How to complete this task |
Word for word, transcribe every line from the one holding "Remove the Content-Type header chip via its X" through the end of the records, but not the pictures.
**********
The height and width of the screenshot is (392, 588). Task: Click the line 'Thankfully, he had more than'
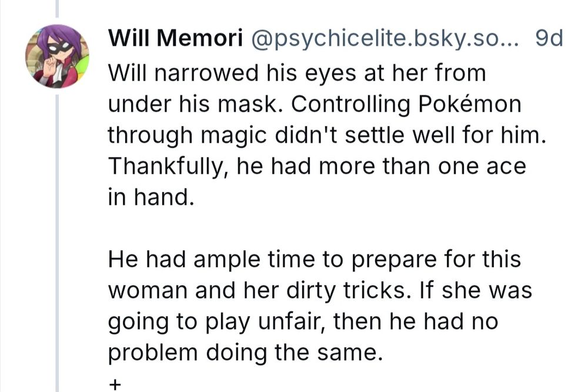click(316, 167)
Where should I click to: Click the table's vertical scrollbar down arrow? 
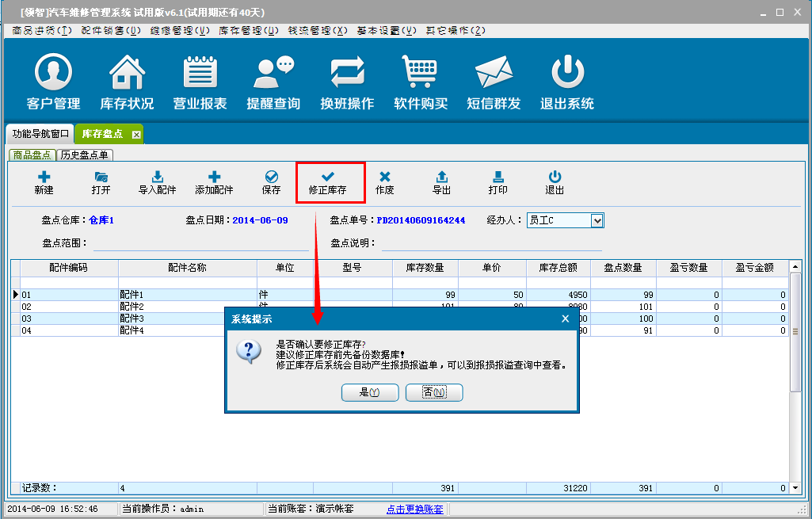coord(795,488)
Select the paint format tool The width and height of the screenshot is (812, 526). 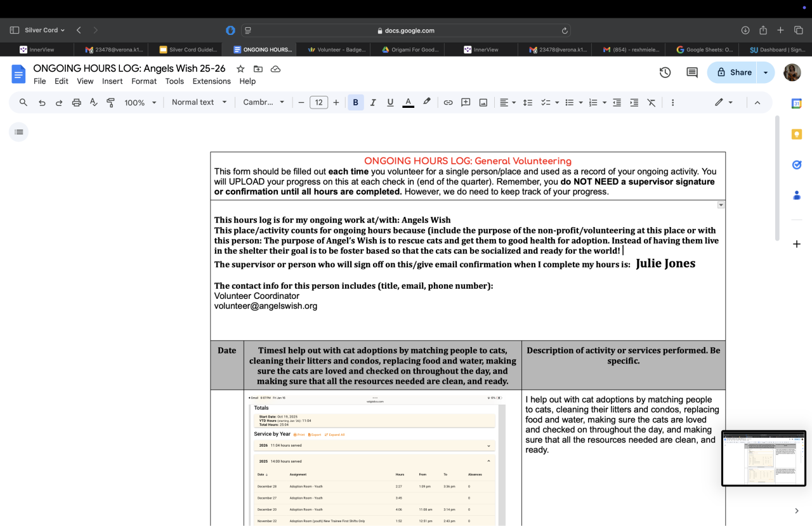pos(111,102)
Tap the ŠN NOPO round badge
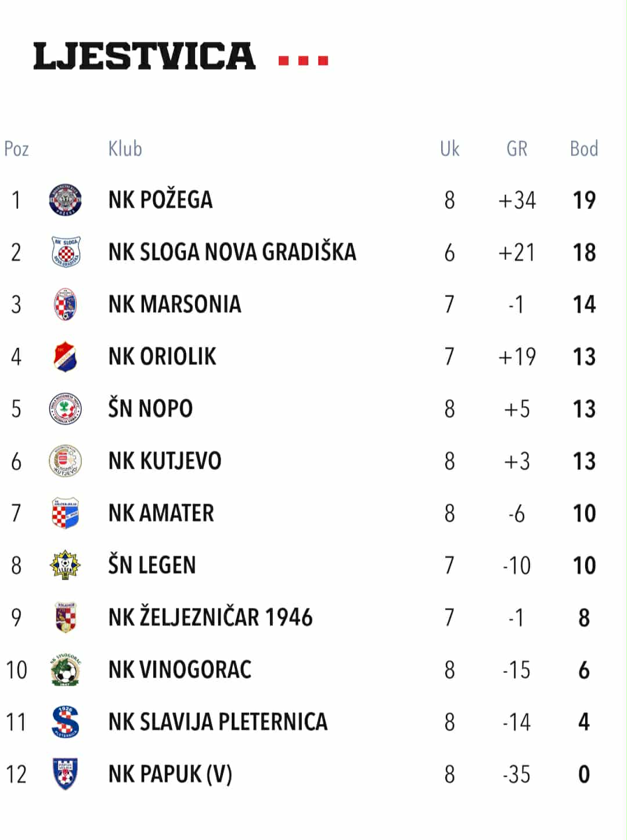The width and height of the screenshot is (627, 840). tap(65, 409)
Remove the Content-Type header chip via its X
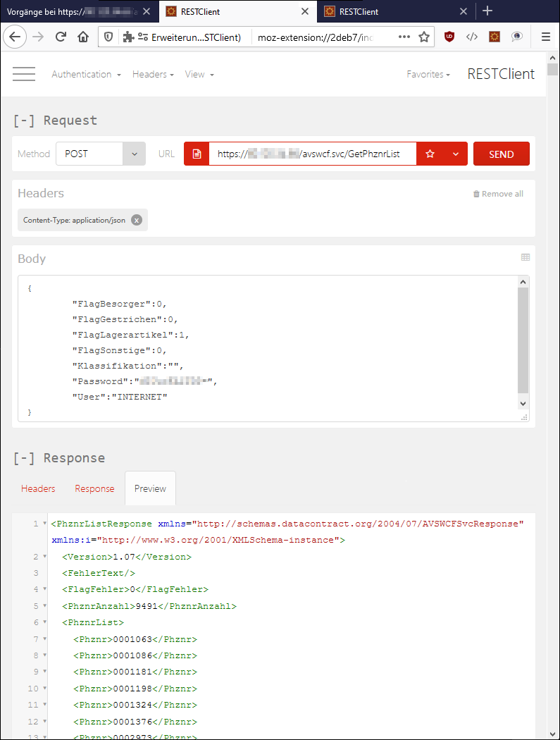 pos(137,219)
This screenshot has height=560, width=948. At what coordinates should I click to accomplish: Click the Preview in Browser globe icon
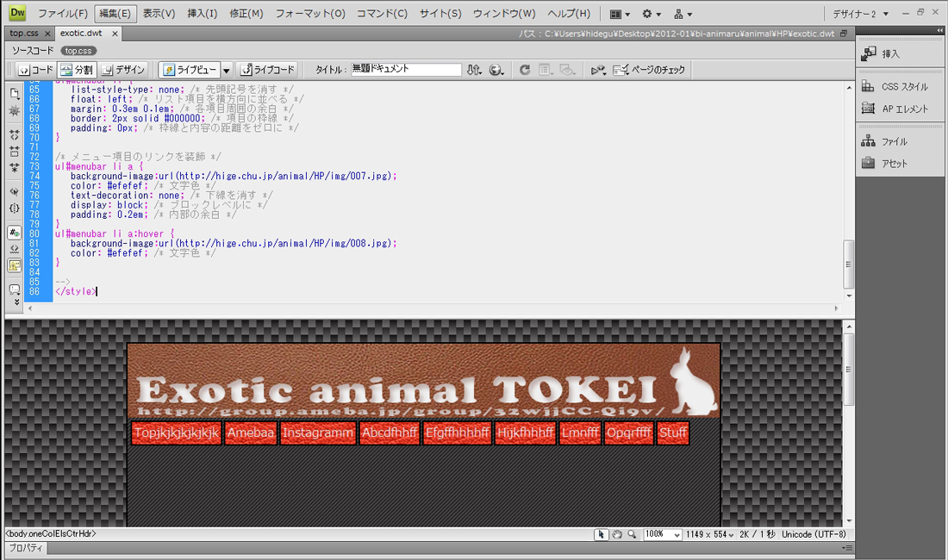point(496,70)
**********
The answer |
Remove the Content-Type header chip via its X
 pos(137,219)
This screenshot has height=560, width=948. At what coordinates should I click to accomplish: Click the Preview in Browser globe icon
point(496,70)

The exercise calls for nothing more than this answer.